■ Text to read
____
Negligence, Employer's liability. Practice, Civil, Exceptions.
The usual statement that an employee assumes the risk of the obvious conditions of the building in which he accepts employment can be put more accurately by stating that an employer is under no duty to an employee to change the obvious conditions of the building in which the employee accepts employment. Explanation of the underlying principle of this rule by Loring, J.
It seems that an employee in a factory does not assume the risk of an accident caused by the leaking of oil from a defective drip pan, if the oil does not drip from the pan continuously and the employee never has seen it drip, such a defect not being obvious at all times.
An employee in a factory assumes the risk of an accident caused by slipping on an obvious oil spot coated with dust on the floor of a loft used as a shipping room which was there when he went to work and has been there continuously ever since.
____
■ Interface element records
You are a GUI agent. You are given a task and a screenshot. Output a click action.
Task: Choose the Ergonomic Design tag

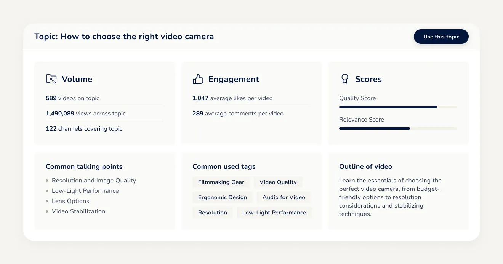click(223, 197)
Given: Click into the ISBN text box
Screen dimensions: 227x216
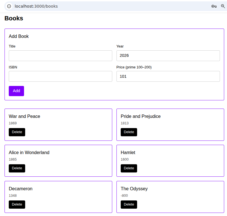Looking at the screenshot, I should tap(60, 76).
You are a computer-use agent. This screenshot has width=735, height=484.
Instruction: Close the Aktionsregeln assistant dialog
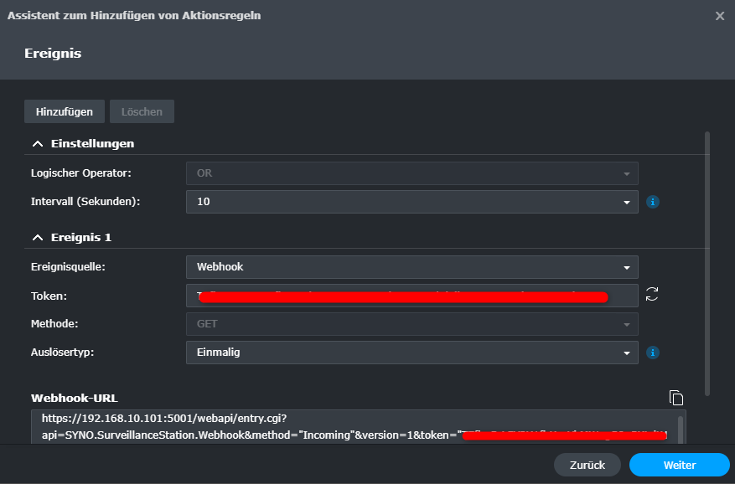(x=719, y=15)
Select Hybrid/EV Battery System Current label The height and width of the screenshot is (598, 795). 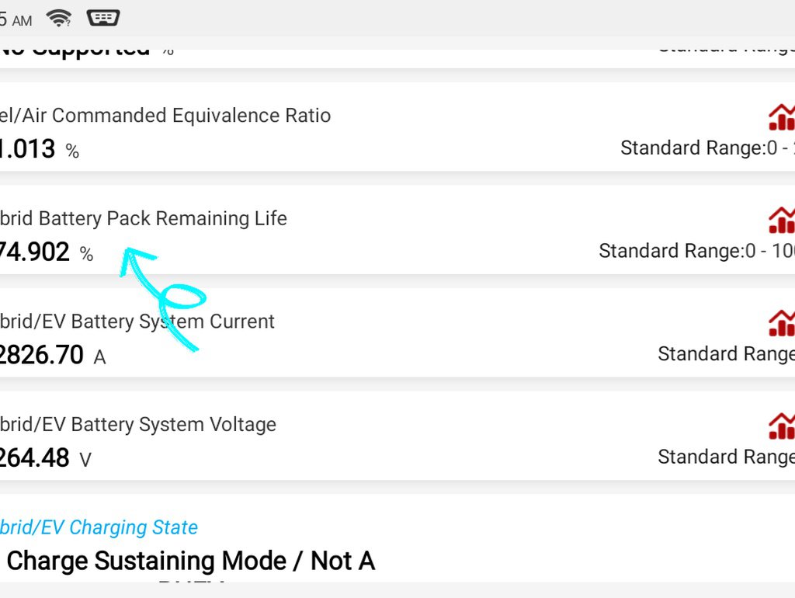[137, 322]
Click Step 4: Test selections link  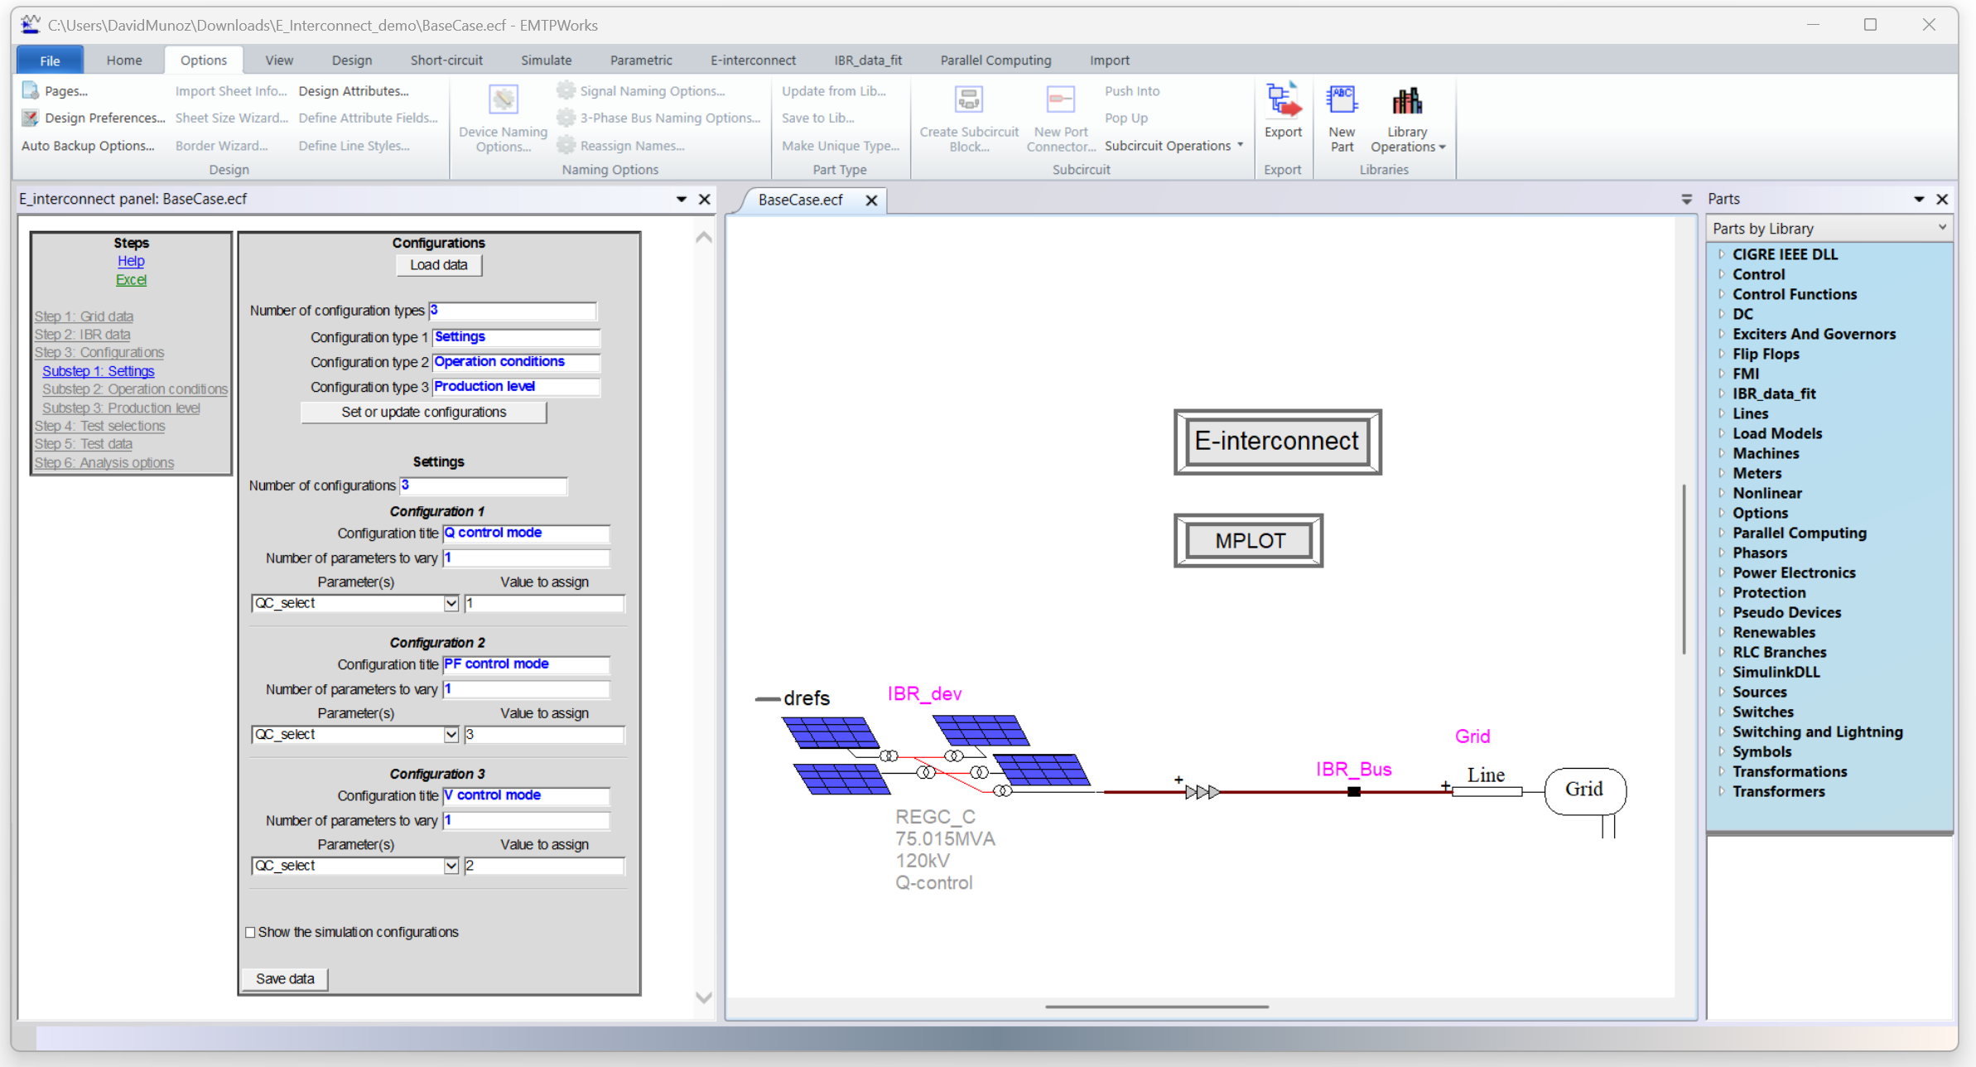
____
■ Aim A
Decide whether each statement agrees with the headnote on employer's liability, answering yes or no and quoting the words of the headnote that settle it. (i) The headnote credits Loring, J. with explaining the principle behind the rule. (ii) An employee assumes the risk of oil leaking from a defective drip pan that drips only at times and that the employee has never seen drip. (iii) The dust-coated oil spot was on the floor of a loft used as a shipping room.
■ Aim B
Retype the part of the headnote on employer's liability starting at "It seems that" and ending at "at all times.".
■ Aim C
Write what comes next in the headnote on employer's liability, beginning after its final sentence.

■ Final result A
(i) Yes: "Explanation of the underlying principle of this rule by Loring, J."
(ii) No: "It seems that an employee in a factory does not assume the risk of an accident caused by the leaking of oil from a defective drip pan, if the oil does not drip from the pan continuously and the employee never has seen it drip"
(iii) Yes: "on the floor of a loft used as a shipping room"

■ Final result B
It seems that an employee in a factory does not assume the risk of an accident caused by the leaking of oil from a defective drip pan, if the oil does not drip from the pan continuously and the employee never has seen it drip, such a defect not being obvious at all times.

■ Final result C
In an action by a workman in a boiler factory against his employer, for personal injuries caused by slipping on an oil spot on a trap door covering the well of a freight elevator in the floor of a loft of the factory, by reason of which the plaintiff, after having started the elevator by pulling the shipper rope, fell on the trap door and as it rose his leg was caught between the door and one of the uprights on which the elevator ran, if it appears that boilers were piled up on all of the four sides of the elevator well, and had remained so piled for three or four days, leaving a passageway two feet wide as the only means of access to the shipper rope and on the opposite side from this rope, so that an employee had to cross the trap doors to get at it, and that the top of the trap door on which the plaintiff fell was slippery from oil, this is evidence for the jury of negligence on the part of the defendant .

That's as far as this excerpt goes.